For a full routine, [Chris] Rock tries hundreds (if not thousands) of preliminary ideas, out of which only a handful will make the final cut. A successful joke often has six or seven parts. With that level of complexity, it’s understandable that even a comedian as successful as Chris Rock wouldn’t be able to know which joke elements and which combinations will work. This is true for every stand-up comedian, including the top performers we tend to perceive as creative geniuses, like Rock or Jerry Seinfeld. It’s also true for comedy writers. The writers for the humor publication the Onion, known for its hilarious headlines, propose roughly six hundred possibilities for eighteen headlines each week, a 3 percent success rate.

Little Bets: How Breakthrough Ideas Emerge from Small Discoveries by Peter Sims — p 2 (Note: affiliate link¹)

Yet, I think it can be difficult for people to adopt approaches like this because we desperately seek explanation and reason. Even in situations we know, for a fact, are functionally random (gambling, or pokémon hunting) we still have a tendency to try to impose some sort of superstitious “reasoning” behind what’s going on. So, this natural human tendency is one that inhibits us from exploring most optimal strategies.
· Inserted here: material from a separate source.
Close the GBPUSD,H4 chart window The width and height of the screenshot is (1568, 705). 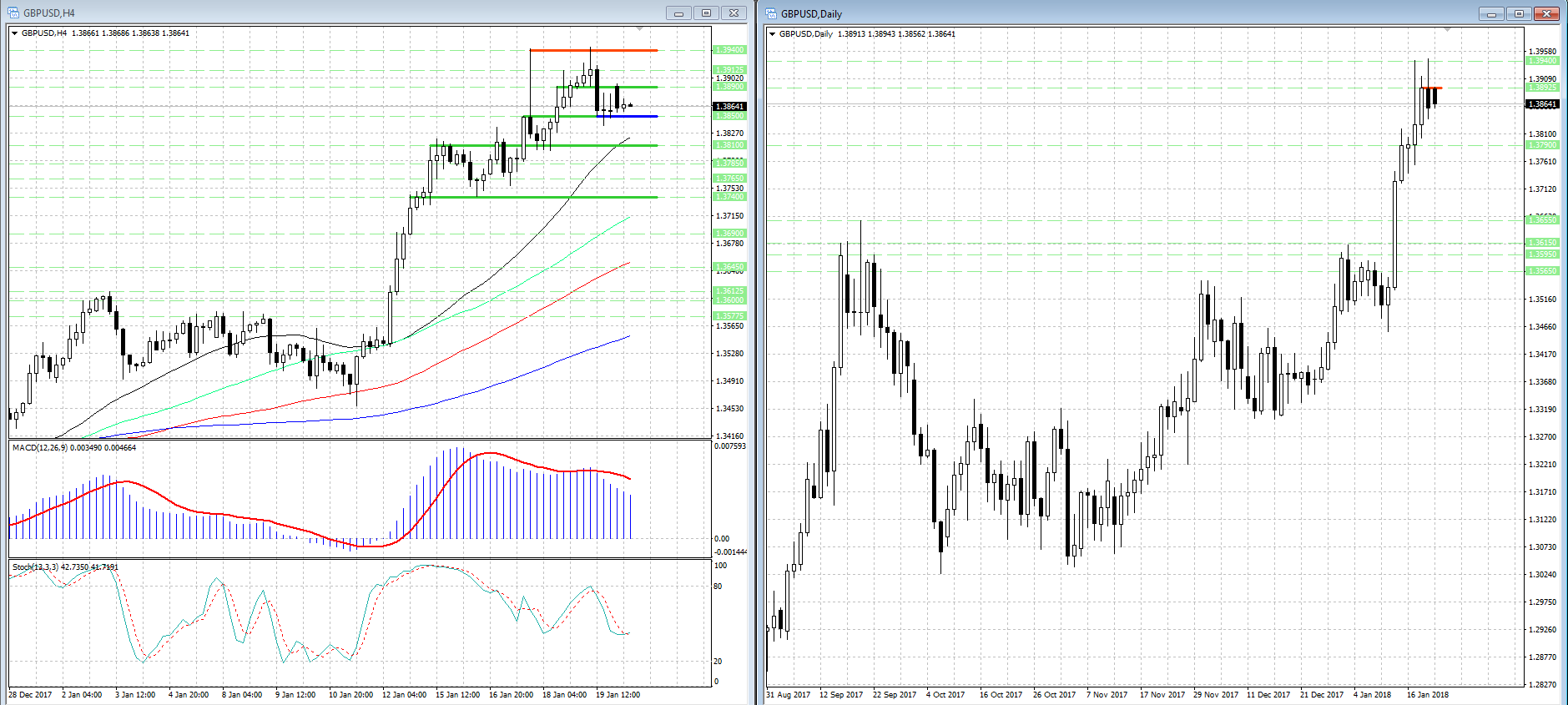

And, another way that we get shut down from this, is generating new ideas is tiring. Part of the reason I don’t use different YouTube thumbnails, even though I sort of know I’m probably hindering potential success, is I just haven’t really wanted to put in the energy to consider alternative options. When I’m done with a video, I’m often tired. I often just want to get something out, so I just do something standard. Coming up with a continuous stream of new ideas is harder than just copying other people’s ideas, and more than that, it’s more emotionally shattering when they don’t work. One of the things about standup comedians, is they have to be so tough to just get up on the stage, and put out material that doesn’t work over and over until they find something that lands.

Of course, reflecting on this, it does actually remind me of one more lesson I’ve learned when shiny hunting pokémon; dealing with randomness can be a lot easier, when you get tools to automate it.

¹ I’m experimenting with affiliate links, to see if eventually I can have more time to write without full time work. I’m only using them in areas where I would have organically quoted and linked to the book anyway.